YOUR INSTRUCTIONS:
Using the records below, repeat exactly the lines from the one holding "The width and height of the screenshot is (800, 450)." through the one holding "You are a computer-use agent. Screen dimensions: 1512x789", both ends included, and no others.

EXTRACTED RECORDS:
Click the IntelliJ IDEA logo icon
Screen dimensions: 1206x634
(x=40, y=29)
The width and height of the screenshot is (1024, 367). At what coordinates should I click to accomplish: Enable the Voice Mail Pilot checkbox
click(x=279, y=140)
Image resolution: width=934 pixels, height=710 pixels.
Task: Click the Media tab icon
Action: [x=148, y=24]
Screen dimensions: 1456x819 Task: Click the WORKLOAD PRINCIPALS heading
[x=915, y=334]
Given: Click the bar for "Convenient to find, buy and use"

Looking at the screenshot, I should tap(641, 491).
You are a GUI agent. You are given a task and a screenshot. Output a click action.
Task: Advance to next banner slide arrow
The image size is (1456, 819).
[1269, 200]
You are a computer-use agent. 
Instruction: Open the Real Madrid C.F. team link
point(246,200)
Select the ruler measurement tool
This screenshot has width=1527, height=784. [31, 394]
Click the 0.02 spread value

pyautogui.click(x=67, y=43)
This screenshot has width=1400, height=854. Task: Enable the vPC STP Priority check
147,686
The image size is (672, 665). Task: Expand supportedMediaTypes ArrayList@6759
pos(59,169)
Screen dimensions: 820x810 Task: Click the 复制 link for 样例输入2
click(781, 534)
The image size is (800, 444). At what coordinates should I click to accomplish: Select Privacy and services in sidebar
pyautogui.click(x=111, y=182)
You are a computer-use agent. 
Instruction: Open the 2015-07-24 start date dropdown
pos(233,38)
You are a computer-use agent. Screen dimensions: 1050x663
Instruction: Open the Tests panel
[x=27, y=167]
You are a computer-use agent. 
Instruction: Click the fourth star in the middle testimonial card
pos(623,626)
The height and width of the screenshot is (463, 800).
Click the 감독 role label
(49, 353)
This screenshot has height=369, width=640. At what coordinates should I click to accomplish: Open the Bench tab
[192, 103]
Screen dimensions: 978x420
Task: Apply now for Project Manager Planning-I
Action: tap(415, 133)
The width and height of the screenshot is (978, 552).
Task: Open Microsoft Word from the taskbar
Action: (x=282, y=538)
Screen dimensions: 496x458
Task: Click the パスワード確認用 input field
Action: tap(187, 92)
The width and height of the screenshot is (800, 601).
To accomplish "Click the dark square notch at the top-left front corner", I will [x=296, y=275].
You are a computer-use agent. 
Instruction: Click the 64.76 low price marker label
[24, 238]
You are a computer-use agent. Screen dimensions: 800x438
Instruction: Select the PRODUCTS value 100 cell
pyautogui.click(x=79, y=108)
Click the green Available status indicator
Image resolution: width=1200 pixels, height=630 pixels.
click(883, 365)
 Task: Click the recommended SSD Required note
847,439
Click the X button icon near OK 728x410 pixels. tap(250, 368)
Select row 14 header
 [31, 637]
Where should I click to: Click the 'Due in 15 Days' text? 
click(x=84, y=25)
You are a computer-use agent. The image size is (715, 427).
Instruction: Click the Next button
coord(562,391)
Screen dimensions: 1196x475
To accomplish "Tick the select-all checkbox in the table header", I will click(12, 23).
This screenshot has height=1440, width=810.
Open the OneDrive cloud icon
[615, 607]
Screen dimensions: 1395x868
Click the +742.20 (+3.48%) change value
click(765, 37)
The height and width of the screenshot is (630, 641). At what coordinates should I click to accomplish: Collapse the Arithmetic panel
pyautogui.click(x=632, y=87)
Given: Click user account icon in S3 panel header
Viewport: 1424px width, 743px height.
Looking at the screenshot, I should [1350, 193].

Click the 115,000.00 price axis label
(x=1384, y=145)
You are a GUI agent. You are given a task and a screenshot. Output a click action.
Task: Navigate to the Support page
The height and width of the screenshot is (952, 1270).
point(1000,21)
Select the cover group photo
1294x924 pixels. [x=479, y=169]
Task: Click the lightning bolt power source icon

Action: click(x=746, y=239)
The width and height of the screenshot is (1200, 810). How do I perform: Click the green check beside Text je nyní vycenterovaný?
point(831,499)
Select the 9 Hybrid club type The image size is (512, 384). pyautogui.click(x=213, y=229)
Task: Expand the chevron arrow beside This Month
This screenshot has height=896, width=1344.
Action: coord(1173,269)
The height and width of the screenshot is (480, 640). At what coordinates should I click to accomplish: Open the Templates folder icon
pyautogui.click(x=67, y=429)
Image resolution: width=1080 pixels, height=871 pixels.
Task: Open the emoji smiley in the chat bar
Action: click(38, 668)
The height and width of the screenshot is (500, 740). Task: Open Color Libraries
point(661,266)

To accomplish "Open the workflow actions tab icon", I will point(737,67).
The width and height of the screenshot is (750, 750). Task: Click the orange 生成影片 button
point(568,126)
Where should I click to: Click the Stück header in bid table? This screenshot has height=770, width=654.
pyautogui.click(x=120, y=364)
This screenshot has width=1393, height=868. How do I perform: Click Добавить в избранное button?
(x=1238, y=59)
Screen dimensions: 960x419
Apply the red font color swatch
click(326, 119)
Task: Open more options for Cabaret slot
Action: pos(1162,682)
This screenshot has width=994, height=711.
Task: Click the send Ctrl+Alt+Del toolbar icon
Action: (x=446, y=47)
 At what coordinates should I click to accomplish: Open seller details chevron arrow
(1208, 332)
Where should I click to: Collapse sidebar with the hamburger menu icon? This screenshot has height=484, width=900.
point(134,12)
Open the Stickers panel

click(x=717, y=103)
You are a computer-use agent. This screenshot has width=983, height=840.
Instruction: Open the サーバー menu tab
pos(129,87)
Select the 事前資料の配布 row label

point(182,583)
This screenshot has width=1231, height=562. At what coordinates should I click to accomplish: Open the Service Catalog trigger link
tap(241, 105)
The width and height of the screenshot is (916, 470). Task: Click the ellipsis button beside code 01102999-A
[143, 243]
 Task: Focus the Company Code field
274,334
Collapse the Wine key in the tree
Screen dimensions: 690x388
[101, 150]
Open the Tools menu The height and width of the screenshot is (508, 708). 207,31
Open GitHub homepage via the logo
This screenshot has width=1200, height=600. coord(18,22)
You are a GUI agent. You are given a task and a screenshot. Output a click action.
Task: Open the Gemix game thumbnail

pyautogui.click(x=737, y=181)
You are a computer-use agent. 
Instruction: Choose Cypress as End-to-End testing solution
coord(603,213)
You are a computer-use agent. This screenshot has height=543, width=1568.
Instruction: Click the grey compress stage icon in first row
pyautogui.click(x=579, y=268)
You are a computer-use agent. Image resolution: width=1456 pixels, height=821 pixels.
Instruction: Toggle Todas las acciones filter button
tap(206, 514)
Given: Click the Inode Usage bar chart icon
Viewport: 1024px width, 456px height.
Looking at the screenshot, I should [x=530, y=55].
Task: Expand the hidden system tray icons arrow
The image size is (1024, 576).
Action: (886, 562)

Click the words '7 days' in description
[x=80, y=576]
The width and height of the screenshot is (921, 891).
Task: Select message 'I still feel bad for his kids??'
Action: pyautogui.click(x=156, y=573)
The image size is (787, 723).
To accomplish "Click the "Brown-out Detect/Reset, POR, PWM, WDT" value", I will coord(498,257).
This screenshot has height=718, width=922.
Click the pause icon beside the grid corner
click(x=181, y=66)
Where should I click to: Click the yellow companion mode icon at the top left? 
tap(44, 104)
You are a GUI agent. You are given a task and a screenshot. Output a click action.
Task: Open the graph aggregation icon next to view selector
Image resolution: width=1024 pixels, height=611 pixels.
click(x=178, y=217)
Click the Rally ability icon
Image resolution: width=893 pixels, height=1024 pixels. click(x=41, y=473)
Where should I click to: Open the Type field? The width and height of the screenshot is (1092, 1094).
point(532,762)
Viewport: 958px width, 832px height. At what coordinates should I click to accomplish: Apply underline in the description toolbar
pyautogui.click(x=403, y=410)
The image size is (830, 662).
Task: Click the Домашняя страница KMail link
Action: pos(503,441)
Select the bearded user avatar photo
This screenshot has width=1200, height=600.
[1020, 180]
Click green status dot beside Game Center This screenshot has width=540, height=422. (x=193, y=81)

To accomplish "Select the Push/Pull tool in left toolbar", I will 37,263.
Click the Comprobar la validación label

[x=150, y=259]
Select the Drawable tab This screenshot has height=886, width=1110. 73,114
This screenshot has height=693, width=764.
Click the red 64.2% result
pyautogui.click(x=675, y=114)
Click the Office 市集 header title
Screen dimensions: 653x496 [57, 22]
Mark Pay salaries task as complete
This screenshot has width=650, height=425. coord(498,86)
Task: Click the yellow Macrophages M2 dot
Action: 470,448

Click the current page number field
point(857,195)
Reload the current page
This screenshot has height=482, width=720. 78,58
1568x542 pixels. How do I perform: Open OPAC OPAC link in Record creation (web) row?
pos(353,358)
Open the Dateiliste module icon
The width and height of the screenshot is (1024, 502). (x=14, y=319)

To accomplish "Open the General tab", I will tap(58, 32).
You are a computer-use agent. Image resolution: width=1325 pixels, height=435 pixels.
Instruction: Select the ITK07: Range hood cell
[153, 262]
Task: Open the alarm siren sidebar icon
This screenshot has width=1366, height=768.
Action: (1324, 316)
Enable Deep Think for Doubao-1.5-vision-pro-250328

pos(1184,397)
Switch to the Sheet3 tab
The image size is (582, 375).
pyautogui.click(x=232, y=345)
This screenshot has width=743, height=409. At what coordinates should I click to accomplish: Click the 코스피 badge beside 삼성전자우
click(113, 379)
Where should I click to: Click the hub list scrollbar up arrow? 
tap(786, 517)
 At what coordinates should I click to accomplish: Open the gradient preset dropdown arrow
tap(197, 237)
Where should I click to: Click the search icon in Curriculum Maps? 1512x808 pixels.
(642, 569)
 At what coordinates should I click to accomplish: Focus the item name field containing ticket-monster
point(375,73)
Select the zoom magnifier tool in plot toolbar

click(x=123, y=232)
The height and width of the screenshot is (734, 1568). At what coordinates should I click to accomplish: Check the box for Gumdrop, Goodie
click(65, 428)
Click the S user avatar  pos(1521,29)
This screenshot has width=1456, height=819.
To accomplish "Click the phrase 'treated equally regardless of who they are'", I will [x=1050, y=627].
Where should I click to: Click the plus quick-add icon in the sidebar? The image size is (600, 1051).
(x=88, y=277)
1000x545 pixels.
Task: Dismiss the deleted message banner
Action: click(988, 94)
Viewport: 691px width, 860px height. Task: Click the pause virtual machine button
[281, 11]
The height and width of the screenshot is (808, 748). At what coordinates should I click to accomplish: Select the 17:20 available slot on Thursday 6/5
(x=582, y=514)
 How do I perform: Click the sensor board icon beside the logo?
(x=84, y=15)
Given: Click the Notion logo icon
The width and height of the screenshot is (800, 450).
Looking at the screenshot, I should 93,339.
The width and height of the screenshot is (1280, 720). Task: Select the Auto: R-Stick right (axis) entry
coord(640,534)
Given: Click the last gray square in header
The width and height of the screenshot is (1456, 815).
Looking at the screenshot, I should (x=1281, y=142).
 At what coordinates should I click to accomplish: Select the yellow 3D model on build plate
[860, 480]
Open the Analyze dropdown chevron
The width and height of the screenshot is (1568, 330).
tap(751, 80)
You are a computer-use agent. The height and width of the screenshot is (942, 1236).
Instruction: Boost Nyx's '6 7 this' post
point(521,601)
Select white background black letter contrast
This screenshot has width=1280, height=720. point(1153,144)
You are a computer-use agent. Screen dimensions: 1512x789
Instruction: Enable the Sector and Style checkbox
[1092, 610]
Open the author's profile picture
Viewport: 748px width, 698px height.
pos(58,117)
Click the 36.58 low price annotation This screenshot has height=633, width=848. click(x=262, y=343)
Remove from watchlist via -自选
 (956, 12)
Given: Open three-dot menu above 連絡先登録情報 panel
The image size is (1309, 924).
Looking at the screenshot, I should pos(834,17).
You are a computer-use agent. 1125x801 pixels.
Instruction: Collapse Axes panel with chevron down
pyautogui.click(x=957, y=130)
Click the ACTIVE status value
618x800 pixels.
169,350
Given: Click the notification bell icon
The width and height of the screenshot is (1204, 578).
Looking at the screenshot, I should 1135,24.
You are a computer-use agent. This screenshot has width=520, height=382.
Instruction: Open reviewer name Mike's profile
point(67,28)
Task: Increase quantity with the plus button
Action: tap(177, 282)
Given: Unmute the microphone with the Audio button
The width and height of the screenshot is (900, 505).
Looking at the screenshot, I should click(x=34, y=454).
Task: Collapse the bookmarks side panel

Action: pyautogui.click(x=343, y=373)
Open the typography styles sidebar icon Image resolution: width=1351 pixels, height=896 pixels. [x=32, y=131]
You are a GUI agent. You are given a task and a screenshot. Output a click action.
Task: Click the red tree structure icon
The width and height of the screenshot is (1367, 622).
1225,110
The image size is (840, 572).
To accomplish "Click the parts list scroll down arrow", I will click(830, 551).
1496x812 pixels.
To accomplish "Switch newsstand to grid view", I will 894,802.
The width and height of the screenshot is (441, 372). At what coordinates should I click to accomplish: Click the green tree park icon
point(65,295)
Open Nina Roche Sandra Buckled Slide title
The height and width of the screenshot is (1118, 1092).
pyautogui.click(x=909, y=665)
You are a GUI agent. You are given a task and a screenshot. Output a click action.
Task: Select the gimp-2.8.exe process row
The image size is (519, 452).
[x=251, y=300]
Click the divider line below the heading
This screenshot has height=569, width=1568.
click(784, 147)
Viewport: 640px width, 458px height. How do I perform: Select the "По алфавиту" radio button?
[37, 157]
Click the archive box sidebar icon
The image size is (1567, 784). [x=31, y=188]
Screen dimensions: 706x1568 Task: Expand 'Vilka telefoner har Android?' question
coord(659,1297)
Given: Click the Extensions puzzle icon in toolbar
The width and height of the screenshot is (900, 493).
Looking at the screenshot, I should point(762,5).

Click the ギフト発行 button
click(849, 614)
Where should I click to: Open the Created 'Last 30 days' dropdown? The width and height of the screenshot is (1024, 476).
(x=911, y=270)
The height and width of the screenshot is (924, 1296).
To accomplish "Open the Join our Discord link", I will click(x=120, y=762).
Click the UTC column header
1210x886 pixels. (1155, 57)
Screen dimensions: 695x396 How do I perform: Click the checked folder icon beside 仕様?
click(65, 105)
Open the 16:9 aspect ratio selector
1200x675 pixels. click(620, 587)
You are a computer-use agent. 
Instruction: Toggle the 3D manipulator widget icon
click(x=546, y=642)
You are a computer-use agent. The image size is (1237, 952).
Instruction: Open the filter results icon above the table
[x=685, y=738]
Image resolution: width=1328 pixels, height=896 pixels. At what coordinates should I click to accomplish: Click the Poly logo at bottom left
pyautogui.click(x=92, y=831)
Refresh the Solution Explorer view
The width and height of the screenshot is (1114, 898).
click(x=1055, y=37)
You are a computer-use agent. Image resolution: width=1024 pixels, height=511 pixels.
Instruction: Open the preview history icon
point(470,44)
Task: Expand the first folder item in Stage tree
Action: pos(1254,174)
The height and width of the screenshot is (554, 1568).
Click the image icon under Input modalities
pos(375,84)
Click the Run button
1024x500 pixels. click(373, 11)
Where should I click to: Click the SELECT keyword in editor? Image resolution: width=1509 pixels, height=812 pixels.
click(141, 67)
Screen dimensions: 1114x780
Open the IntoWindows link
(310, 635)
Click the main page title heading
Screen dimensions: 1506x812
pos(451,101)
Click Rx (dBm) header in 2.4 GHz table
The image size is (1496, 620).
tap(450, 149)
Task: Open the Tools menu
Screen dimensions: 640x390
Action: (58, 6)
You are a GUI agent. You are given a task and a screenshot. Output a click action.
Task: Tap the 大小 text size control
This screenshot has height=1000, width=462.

REPLY TO THE EXERCISE:
The width and height of the screenshot is (800, 450).
Looking at the screenshot, I should 93,339.
The width and height of the screenshot is (1280, 720). Task: Select the Auto: R-Stick right (axis) entry
coord(640,534)
Given: Click the last gray square in header
The width and height of the screenshot is (1456, 815).
Looking at the screenshot, I should (x=1281, y=142).
 At what coordinates should I click to accomplish: Select the yellow 3D model on build plate
[860, 480]
Open the Analyze dropdown chevron
The width and height of the screenshot is (1568, 330).
tap(751, 80)
You are a computer-use agent. The height and width of the screenshot is (942, 1236).
Instruction: Boost Nyx's '6 7 this' post
point(521,601)
Select white background black letter contrast
This screenshot has width=1280, height=720. point(1153,144)
You are a computer-use agent. Screen dimensions: 1512x789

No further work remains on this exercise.